Il tragico incidente accorso alla Sea Empress nel porto di Milford nel 1996 indusse l’Inghilterra ad adottare nel 2000 il Port Marine Safety Code, un unico sistema di gestione della sicurezza basato, tra
l’altro, sulla valutazione di tutte le attività che si svolgono in ambito portuale, sia a mare, sia a terra. Definendo ruoli e responsabilità di tutti i protagonisti della filiera il codice supera le eventuali conflittualità regolamentari che spesso distinguono l’approccio “terrestre” da quello della navigazione. Una “buona prassi” che potrebbe essere estesa, tenendo conto delle peculiarità di due modelli pur molto affini, anche alla portualità italiana per definire, tramite l’analisi puntuale della gestione del rischio, “le procedure da adottare in caso di emergenza, ad esempio in presenza di un improvviso default di un impianto di bordo e/o di terra”.
 Sono alcune delle sollecitazioni che arrivano da uno dei quattro progetti dedicati alla sicurezza marittima presentati a Napoli dall’Istituto Italiano di Navigazione. Scopo dell’iniziativa, promossa e coordinata dall’ente guidato da Giosue Grimaldi, con il sostegno della Camera di Commercio e il coinvolgimento dell’Università Parthenope, oltre che di vari enti istituzionali e di ricerca, lo sviluppo di idee innovative su una questione delicata e centrale per la crescita dei traffici marittimi. In attesa, con la chiusura della prima fase progettuale, i cui risultati sono stati presentati in un convegno lo scorso 11 dicembre, di poter inaugurare quella delle applicazioni pratiche.
 “Le attività marittime sono essenziali per il sistema produttivo territoriale,” conferma il vice presidente della Camera di Commercio di Napoli, Alessandro Limatola. “Collaboriamo con l’Istituto Italiano di Navigazione già da qualche anno, apprezzandone le competenze di tipo internazionale, ed abbiamo aderito e seguito fin da subito e da vicino lo sviluppo di questo enorme lavoro che va nella direzione di interventi utili per il sistema delle imprese. Continueremo senz’altro il percorso inaugurato con questa iniziativa impegnandoci, compatibilmente con i nuovi perimetri di bilancio stabiliti dalla legge, a sostenere sia le fasi successive di sviluppo dei progetti già in cantiere sia eventuali nuove proposte”. 
L’individuazione delle problematiche specifiche da approfondire è nata da un approccio dal “basso”, con una serie di interviste a operatori e protagonisti del comparto marittimo. Da qui, nella tradizione multidisciplinare dell’IIN, la selezione delle idee che, oltre all’utile lavoro di confronto con le esperienze internazionali circa le regole e le procedure che sovraintendono alle operazioni portuali, contemplano proposte per un sistema di comunicazione unificato tra gli enti del cluster marittimo; la realizzazione di una piattaforma informatica per la trasmissione di notizie utili ai diportisti; l’utilizzo di droni per l’individuazione di persone disperse in mare.
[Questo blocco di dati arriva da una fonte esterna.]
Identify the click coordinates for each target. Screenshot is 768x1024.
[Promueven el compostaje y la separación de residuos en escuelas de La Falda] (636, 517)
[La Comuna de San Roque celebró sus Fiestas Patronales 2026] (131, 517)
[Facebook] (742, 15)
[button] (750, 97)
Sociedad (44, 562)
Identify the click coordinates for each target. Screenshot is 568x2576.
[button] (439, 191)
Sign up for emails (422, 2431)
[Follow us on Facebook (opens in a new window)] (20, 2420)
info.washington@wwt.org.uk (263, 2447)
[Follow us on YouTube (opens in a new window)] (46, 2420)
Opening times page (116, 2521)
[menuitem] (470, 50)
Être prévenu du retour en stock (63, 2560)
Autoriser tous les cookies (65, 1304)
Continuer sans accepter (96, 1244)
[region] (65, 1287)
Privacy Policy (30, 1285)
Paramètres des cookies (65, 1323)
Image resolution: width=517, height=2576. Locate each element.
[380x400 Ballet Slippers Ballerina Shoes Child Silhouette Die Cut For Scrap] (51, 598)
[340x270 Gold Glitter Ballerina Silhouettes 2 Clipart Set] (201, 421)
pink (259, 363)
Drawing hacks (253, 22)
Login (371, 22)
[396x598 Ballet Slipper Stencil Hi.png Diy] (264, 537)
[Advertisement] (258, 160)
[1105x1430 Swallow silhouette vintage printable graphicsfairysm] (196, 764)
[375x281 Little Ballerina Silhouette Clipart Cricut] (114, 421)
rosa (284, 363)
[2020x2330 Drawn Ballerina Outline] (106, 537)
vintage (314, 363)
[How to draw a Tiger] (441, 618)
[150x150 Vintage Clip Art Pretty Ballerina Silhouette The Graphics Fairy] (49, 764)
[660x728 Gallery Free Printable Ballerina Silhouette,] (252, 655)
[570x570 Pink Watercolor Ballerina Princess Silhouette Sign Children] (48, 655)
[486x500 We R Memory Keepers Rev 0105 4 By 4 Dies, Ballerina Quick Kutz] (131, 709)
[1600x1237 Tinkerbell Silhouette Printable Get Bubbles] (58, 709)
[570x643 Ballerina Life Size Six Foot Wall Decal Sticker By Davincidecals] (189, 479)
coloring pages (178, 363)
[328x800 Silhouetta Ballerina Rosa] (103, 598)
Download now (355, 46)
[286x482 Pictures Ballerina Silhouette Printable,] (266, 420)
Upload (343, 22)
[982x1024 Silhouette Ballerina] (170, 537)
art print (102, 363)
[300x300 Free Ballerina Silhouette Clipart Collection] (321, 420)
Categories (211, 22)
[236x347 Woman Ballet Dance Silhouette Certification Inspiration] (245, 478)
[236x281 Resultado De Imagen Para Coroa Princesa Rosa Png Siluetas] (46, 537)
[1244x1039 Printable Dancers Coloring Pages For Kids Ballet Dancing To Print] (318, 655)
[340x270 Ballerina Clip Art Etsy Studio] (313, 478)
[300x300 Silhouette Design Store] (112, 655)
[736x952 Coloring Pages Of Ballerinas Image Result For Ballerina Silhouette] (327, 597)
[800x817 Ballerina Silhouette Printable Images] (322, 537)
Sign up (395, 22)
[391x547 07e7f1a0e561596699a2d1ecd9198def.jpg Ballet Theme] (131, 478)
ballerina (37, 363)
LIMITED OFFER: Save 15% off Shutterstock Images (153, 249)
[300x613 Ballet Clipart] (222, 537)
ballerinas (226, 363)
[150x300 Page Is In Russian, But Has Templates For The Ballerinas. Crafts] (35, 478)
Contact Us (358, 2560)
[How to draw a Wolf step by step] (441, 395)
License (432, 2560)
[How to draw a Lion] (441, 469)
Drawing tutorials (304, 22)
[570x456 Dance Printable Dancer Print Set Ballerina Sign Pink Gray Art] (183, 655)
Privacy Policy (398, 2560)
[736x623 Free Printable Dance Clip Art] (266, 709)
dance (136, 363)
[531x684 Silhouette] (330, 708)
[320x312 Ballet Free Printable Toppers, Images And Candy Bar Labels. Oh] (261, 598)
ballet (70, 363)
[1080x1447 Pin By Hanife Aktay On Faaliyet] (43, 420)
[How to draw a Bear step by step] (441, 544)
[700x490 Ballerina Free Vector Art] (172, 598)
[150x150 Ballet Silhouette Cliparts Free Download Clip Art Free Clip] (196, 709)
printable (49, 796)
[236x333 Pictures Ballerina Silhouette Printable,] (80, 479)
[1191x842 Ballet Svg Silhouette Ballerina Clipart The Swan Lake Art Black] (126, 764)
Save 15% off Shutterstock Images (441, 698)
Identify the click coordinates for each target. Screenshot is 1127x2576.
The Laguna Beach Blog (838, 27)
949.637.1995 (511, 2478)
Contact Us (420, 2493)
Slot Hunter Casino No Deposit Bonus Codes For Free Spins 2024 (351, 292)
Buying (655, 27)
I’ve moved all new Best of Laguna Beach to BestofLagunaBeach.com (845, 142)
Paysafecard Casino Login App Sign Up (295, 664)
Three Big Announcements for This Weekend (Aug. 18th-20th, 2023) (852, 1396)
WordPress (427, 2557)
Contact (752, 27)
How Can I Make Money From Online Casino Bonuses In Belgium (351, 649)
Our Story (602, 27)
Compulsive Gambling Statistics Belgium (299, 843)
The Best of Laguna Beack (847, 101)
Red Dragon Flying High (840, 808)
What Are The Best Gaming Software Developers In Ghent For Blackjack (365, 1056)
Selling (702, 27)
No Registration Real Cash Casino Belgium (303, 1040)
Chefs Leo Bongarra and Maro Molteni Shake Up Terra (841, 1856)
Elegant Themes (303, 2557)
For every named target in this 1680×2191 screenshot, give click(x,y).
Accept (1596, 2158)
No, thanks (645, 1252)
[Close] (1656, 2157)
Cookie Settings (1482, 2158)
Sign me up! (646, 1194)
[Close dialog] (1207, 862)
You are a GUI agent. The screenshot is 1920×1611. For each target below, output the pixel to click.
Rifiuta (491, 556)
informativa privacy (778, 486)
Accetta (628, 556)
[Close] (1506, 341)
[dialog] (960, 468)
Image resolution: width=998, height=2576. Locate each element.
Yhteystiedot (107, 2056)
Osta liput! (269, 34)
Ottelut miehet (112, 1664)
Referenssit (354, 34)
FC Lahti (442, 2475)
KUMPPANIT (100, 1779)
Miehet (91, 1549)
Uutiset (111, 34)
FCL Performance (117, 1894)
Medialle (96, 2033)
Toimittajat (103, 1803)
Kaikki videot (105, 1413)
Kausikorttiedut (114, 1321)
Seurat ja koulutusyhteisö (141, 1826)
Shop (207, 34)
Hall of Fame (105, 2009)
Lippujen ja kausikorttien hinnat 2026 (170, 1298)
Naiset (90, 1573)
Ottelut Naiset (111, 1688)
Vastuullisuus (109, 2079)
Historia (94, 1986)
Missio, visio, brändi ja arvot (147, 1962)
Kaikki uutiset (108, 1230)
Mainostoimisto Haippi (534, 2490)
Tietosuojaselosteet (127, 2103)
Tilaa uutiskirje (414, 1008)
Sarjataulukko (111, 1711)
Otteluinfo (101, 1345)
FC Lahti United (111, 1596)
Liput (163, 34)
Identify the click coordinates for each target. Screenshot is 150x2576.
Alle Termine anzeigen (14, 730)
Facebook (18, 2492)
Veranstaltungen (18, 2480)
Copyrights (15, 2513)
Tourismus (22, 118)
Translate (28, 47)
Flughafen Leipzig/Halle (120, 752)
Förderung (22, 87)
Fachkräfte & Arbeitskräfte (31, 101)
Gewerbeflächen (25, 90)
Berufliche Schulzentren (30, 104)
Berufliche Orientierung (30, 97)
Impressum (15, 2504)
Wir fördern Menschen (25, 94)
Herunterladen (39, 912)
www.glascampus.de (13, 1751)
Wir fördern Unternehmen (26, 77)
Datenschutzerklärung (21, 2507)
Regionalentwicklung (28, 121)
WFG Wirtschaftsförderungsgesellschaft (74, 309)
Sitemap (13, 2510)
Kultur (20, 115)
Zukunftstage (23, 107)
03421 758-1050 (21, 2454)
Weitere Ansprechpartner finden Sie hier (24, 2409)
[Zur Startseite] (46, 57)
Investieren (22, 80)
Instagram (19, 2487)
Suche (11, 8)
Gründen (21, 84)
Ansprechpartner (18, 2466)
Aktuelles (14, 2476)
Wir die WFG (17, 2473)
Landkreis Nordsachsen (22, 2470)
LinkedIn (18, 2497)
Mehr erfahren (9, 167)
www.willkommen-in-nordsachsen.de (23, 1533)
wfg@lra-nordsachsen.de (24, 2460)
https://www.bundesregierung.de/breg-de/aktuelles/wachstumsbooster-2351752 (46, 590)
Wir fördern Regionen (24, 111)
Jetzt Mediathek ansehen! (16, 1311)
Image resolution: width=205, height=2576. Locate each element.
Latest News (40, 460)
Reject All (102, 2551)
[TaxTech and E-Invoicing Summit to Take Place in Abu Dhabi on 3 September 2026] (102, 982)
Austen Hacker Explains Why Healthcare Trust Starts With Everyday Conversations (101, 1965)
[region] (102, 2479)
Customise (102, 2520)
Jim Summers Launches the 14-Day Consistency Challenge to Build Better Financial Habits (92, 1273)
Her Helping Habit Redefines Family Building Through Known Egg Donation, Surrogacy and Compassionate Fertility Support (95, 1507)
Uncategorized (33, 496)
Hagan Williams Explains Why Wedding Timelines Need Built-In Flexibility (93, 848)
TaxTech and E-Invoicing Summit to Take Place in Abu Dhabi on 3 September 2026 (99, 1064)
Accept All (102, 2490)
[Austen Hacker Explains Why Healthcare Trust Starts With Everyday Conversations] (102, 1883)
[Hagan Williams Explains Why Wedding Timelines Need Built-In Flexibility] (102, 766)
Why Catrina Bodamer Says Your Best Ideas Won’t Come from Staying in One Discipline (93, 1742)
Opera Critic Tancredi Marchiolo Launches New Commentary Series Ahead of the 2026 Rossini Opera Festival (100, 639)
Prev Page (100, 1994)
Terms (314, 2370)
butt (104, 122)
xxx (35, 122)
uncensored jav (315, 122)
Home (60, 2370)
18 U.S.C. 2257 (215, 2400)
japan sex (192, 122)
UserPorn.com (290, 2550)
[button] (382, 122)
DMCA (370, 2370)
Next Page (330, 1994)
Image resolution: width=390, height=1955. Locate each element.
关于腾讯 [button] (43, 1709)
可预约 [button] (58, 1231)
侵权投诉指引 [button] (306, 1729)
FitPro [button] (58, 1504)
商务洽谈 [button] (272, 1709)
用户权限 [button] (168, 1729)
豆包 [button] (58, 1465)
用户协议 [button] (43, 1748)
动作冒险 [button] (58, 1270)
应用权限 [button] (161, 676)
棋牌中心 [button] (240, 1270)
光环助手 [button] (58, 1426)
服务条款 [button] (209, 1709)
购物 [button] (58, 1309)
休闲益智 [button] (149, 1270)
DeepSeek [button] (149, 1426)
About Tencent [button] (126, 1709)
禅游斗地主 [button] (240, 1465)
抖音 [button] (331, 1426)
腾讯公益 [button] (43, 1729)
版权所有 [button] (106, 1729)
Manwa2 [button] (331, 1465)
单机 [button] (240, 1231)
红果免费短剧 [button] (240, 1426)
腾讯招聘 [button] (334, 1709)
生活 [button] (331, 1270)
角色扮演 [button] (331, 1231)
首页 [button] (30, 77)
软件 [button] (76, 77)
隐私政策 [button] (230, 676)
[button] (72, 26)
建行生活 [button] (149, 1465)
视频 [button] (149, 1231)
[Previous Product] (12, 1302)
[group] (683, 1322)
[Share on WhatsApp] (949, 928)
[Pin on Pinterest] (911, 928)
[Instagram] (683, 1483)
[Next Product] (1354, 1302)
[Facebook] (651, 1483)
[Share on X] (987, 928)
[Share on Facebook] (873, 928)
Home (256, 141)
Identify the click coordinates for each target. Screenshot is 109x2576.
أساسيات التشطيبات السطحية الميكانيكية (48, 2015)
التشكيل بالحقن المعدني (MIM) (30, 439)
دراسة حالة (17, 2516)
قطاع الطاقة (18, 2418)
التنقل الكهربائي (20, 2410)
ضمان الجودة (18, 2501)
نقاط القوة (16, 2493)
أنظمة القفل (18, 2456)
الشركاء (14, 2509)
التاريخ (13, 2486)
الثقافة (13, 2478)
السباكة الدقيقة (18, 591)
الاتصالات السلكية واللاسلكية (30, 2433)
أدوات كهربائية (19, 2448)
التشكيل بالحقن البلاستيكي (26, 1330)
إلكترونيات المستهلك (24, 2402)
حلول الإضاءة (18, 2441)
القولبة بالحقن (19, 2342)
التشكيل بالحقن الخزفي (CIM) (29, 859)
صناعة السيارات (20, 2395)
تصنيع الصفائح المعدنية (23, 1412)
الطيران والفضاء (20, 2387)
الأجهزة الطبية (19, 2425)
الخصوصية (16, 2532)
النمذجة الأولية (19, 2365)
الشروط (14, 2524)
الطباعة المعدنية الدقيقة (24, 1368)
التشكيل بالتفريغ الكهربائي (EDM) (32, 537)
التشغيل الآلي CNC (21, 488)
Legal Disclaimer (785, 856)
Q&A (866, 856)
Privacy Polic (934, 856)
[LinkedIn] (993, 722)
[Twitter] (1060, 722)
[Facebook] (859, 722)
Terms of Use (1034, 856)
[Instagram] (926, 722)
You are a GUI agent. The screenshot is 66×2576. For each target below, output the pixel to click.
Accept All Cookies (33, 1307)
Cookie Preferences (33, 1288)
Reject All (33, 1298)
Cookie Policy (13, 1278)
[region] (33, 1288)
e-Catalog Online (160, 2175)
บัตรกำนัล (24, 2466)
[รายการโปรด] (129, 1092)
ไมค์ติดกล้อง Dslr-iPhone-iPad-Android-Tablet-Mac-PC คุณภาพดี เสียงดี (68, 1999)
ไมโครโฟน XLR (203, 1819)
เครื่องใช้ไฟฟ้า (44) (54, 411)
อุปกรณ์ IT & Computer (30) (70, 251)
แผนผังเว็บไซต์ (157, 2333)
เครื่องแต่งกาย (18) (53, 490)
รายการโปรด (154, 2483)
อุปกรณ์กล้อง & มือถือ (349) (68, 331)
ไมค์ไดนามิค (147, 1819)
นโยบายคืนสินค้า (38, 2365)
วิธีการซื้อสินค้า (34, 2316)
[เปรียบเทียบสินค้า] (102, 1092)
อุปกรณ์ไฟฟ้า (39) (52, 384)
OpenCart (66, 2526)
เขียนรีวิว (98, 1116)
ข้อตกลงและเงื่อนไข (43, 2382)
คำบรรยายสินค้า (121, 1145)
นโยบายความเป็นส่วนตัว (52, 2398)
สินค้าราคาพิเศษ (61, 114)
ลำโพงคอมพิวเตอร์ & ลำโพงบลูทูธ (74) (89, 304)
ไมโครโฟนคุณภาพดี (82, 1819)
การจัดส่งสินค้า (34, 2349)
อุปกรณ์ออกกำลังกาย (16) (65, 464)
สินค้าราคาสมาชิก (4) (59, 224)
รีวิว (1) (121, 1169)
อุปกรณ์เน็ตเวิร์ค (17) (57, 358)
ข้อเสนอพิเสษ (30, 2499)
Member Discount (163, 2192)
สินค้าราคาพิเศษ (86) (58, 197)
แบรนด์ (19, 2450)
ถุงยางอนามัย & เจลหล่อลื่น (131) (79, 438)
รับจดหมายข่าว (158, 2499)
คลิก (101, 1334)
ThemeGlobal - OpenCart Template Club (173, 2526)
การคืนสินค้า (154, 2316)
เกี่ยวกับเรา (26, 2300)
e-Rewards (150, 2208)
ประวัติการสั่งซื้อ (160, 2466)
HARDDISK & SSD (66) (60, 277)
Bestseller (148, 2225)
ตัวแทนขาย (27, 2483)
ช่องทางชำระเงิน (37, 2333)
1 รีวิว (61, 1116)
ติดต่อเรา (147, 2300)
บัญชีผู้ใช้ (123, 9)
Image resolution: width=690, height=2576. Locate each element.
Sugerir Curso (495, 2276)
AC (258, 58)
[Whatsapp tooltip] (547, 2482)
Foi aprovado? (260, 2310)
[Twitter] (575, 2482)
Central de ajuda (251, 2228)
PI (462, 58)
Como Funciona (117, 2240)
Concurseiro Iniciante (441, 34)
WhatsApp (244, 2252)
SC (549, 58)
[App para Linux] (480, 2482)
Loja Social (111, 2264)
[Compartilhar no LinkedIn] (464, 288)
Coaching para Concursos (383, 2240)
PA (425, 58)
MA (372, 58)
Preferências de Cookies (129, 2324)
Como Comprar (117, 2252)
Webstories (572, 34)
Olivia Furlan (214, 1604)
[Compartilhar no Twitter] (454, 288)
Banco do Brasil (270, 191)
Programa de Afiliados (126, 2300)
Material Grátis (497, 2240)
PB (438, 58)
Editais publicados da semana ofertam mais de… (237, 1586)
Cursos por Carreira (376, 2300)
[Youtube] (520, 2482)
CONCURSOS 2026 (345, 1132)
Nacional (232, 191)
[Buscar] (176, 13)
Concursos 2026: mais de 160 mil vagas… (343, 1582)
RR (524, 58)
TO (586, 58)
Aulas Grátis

 “Sembra strano ma ad oggi – spiega il presidente dell’IIN – non c’è alcuno strumento per comunicare in modo contestuale agli enti interessati il manifestarsi di una criticità lungo la filiera delle attività portuali”. Da qui la l’intenzione di realizzare un “ambiente informatico comune” dove gli operatori del cluster possono fornire e ricevere dati utili alla proprie attività di gestione. Un esempio: per le unità passeggeri sarebbe di grande utilità la conoscenza della compartimentazione degli ambienti. “Nel malaugurato caso della necessità di un intervento esterno fornirebbe un elemento determinante per accrescere l’efficacia delle operazioni e la sicurezza complessiva del sistema”.